O presidente da Confederação Nacional das Seguradoras (CNSeg), João Elisio Ferraz de Campos, comenta no blog “Viver Seguro no Trânsito” resultado de pesquisa realizada em parceria entre as Faculdades Integradas Pitágoras de Montes Claros e a Universidade Federal de Brasília, segundo a qual 84% dos 923 condutores de veículos entrevistados admitiram haver cometido os mais variados erros ao volante. “Na verdade, temos de reconhecer, todos cometemos erros ao volante, por descuido, inabilidade, pressa ou por dificuldades de reação até compreensíveis na hora de enfrentar certos imprevistos. Se isso é verdadeiro, como nos mostra a pesquisa, por que a intolerância foi transformada numa das marcas mais características do trânsito brasileiro? Por que, afinal, se também erramos, temos dificuldade em tolerar o erro dos outros? Por que alguns condutores reagem ao erro alheio com tanta agressividade?”, questiona João Elisio.
Para o presidente da CNSeg, o ideal seria um cenário em que todos fossem mais tolerantes no trânsito, como ensinam os educadores nas lições básicas de direção defensiva. “Acho que o tema deveria merecer boa reflexão neste começo de ano, quando a maioria da população se prepara para as viagens de férias”, sugere João Elisio.
Na visão dele, o exercício da tolerância entra perfeitamente no rol de exercícios da cidadania, pois a intolerância distribui maior tensão a um trânsito já bastante tenso. “Como cidadãos, não podemos contribuir para agravar ainda mais o cenário onde morrem 36 mil pessoas por ano”, acrescenta.

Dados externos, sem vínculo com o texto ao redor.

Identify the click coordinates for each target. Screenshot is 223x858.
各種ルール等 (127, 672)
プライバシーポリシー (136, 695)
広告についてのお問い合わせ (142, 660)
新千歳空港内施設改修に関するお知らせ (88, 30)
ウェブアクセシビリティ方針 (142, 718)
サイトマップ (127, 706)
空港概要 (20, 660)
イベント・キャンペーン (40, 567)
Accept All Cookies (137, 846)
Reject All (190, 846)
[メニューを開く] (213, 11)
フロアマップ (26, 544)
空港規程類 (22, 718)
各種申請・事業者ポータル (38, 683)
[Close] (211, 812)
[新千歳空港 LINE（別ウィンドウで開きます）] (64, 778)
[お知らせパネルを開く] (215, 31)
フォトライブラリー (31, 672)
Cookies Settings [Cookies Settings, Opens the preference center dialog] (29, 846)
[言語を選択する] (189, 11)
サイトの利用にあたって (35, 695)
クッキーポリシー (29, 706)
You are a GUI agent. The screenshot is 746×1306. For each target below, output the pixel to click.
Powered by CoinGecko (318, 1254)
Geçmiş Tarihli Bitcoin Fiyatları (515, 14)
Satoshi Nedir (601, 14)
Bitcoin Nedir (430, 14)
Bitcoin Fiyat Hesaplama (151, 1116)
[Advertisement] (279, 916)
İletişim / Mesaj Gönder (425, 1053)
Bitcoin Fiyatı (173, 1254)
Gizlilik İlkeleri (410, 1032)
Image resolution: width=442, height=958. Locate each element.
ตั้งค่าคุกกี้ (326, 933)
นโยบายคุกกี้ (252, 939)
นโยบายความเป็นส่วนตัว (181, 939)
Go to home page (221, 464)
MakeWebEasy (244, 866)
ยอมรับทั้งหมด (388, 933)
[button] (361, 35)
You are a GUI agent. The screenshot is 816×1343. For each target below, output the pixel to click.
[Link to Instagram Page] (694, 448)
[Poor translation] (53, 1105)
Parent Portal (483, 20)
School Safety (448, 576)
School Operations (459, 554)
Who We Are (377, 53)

O blog “Viver Seguro no Trânsito” (viverseguronotransito.org.br) foi lançado dia 10 de novembro, às vésperas do “Dia Mundial em Memória das Vítimas de Trânsito”, celebração criada pela ONU e feita anualmente no terceiro domingo de novembro.
João Elisio explica que o blog nasceu inspirado pela necessidade, emergente, de haver ampla mobilização social para combater os acidentes de trânsito. “É uma contribuição e um espaço aberto a sugestões, análises, opiniões, informações, debates, que ajudem na conscientização e na busca de soluções para pouparmos vidas e traumas”, observa.